David Cameron chaired an emergency meeting today on the Algerian hostage crisis which Downing Street described as a “very serious and dangerous situation”.
A second session of Whitehall’s Cobra committee – bringing together ministers, military chiefs and the intelligence services – is to be held this afternoon.
The seizure of hostages has hit Mr Cameron’s preparations for a much-anticipated speech setting out future Tory direction on European Union policy which he is due to make tomorrow in Amsterdam.
Downing Street insisted he was still planning to travel to the Netherlands – and that preparations were being put in place for Mr Cameron to chair a further Cobra meeting tomorrow despite being out of the country.

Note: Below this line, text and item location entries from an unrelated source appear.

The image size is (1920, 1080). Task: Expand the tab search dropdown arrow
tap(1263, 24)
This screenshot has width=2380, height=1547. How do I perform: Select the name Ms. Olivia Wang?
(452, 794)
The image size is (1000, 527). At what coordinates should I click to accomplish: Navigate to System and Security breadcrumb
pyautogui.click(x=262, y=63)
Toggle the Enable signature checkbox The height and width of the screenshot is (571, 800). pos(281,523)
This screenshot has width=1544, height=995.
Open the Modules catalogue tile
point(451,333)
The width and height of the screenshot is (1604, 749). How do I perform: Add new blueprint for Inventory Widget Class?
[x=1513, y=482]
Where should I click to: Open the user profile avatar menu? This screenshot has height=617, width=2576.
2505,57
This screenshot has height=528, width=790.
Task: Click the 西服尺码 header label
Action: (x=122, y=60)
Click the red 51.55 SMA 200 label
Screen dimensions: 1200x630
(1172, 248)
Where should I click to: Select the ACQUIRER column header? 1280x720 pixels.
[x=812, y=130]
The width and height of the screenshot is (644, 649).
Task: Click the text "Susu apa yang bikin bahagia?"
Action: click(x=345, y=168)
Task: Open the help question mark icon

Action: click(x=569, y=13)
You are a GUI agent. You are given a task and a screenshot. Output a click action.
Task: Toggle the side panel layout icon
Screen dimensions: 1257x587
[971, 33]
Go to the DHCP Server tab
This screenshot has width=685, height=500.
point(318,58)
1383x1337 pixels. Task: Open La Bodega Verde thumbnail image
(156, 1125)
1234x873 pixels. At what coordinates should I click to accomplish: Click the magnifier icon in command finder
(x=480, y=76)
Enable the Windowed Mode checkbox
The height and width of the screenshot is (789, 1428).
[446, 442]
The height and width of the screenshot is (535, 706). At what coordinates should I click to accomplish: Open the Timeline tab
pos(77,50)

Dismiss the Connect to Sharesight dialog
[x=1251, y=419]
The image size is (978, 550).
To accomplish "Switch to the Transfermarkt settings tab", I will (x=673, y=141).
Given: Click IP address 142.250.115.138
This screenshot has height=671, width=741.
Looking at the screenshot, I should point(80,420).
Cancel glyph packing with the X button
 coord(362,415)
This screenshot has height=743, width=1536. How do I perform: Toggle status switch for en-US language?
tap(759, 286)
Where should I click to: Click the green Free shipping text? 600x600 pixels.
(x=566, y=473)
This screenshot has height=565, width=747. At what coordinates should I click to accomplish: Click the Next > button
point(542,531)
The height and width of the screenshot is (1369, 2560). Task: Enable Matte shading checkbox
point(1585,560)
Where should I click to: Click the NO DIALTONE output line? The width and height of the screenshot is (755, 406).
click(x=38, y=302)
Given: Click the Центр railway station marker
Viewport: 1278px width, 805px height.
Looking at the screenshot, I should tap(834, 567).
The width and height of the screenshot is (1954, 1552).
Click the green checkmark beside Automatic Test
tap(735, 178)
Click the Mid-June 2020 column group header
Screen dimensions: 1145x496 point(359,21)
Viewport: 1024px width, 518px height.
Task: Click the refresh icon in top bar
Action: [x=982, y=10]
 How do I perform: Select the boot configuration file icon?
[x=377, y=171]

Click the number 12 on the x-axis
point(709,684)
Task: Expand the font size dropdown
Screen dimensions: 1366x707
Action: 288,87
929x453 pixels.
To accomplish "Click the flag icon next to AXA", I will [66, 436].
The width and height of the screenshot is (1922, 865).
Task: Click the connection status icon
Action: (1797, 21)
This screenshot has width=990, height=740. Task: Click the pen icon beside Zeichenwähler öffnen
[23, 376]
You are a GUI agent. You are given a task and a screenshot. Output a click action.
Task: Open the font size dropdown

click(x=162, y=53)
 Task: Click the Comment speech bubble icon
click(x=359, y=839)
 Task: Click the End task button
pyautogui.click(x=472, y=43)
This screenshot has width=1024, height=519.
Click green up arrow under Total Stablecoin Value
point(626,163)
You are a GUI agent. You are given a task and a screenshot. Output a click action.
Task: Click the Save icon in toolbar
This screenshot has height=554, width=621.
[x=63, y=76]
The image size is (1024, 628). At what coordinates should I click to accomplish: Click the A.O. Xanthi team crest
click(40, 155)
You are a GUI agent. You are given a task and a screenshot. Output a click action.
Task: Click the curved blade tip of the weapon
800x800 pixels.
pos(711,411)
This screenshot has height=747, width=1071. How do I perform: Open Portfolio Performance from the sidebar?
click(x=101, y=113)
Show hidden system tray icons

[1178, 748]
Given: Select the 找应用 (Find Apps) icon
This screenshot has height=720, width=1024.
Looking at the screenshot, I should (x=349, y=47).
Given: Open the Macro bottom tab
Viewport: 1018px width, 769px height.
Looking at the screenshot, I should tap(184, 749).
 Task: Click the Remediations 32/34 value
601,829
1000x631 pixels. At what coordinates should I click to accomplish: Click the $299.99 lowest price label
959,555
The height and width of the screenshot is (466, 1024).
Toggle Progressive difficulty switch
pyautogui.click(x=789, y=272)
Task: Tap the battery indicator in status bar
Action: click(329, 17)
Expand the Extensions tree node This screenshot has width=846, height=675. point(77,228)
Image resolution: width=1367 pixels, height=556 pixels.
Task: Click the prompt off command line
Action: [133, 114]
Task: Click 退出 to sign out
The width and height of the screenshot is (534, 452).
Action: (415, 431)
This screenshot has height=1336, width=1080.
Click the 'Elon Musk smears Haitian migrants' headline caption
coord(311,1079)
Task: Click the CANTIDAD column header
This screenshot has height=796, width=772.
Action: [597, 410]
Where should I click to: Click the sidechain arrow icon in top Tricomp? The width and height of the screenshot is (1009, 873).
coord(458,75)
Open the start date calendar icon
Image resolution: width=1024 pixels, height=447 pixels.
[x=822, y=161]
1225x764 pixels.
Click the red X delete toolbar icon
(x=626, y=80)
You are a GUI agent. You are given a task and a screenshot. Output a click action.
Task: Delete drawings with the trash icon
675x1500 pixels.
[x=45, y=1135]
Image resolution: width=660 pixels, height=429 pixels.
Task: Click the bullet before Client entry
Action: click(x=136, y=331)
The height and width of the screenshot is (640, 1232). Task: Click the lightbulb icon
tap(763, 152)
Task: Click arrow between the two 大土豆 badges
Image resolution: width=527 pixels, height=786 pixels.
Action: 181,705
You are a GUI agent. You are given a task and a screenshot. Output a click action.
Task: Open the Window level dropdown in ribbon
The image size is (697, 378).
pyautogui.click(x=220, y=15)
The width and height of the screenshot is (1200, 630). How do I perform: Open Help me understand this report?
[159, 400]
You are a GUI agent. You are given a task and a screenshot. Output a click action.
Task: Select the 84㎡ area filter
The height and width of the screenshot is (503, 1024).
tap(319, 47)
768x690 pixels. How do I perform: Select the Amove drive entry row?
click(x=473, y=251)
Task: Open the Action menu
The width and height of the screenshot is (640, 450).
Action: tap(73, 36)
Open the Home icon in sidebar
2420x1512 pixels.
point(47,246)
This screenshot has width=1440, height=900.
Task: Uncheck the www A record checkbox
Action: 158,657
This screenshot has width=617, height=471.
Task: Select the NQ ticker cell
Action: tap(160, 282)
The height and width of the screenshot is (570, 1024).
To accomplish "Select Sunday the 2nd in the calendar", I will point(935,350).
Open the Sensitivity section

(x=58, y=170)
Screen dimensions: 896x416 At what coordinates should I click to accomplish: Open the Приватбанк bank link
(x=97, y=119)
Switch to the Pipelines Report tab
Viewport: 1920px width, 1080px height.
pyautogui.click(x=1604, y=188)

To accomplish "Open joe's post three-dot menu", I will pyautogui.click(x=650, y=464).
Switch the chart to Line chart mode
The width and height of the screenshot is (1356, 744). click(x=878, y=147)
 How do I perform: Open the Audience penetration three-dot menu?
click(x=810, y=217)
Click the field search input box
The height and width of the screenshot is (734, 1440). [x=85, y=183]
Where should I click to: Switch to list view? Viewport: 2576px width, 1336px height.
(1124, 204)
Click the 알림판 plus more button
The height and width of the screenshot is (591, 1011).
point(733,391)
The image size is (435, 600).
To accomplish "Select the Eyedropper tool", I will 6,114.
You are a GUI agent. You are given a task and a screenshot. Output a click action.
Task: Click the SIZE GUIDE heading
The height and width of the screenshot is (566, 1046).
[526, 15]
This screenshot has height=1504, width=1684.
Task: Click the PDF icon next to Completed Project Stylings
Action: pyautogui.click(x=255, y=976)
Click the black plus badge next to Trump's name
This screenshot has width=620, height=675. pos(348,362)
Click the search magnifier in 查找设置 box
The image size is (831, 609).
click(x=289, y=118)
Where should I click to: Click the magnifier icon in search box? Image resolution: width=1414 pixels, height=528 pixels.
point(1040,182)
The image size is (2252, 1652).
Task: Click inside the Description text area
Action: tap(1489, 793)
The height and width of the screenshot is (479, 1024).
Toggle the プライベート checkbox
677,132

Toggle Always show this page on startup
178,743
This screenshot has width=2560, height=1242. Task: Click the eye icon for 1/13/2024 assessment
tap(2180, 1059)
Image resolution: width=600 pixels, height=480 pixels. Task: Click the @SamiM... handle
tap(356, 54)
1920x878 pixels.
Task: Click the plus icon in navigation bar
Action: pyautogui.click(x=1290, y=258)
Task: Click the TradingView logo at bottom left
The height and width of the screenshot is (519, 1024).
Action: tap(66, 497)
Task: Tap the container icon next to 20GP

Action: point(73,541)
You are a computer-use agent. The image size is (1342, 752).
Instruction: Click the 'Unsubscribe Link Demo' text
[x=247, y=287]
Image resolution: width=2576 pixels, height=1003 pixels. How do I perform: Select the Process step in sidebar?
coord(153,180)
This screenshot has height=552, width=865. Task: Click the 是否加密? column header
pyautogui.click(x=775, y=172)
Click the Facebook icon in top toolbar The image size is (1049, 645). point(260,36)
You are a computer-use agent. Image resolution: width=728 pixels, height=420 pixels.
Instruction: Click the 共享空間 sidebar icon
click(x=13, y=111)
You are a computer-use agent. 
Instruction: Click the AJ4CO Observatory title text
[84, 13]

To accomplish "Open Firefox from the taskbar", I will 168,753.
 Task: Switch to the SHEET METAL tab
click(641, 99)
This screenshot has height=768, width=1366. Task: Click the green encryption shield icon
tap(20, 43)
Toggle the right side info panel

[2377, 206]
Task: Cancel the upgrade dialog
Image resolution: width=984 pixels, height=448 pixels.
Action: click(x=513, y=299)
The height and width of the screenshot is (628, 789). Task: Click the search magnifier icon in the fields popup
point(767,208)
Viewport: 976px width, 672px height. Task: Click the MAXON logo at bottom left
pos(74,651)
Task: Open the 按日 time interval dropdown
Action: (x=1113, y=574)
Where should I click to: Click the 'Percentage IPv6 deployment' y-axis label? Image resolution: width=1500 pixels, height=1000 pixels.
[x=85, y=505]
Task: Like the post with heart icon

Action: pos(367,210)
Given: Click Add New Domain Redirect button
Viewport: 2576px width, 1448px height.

William Hague, the Foreign Secretary, is also out of Britain on a visit to Australia.
Mr Cameron’s official spokesman said: “The Prime Minister is always in charge. He often makes speeches.”
He has spoken to his Algerian counterpart, Abdelmalek Sellal, about the crisis, as well as the Japanese and Swedish Prime Ministers. Both nations have a number of hostages in the Algerian oil field.
Mr Cameron’s spokesman said Britain was allowing the Algerian government to take the lead in responding to the crisis. He said the Government was “working through” the Algerians and BP, which part-controls the facility, and indicated that Britain had not received any requests for help.
One Whitehall source said: “This is a situation where the Algerian government, understandably, very much sees itself as in the lead in its sovereign territory.”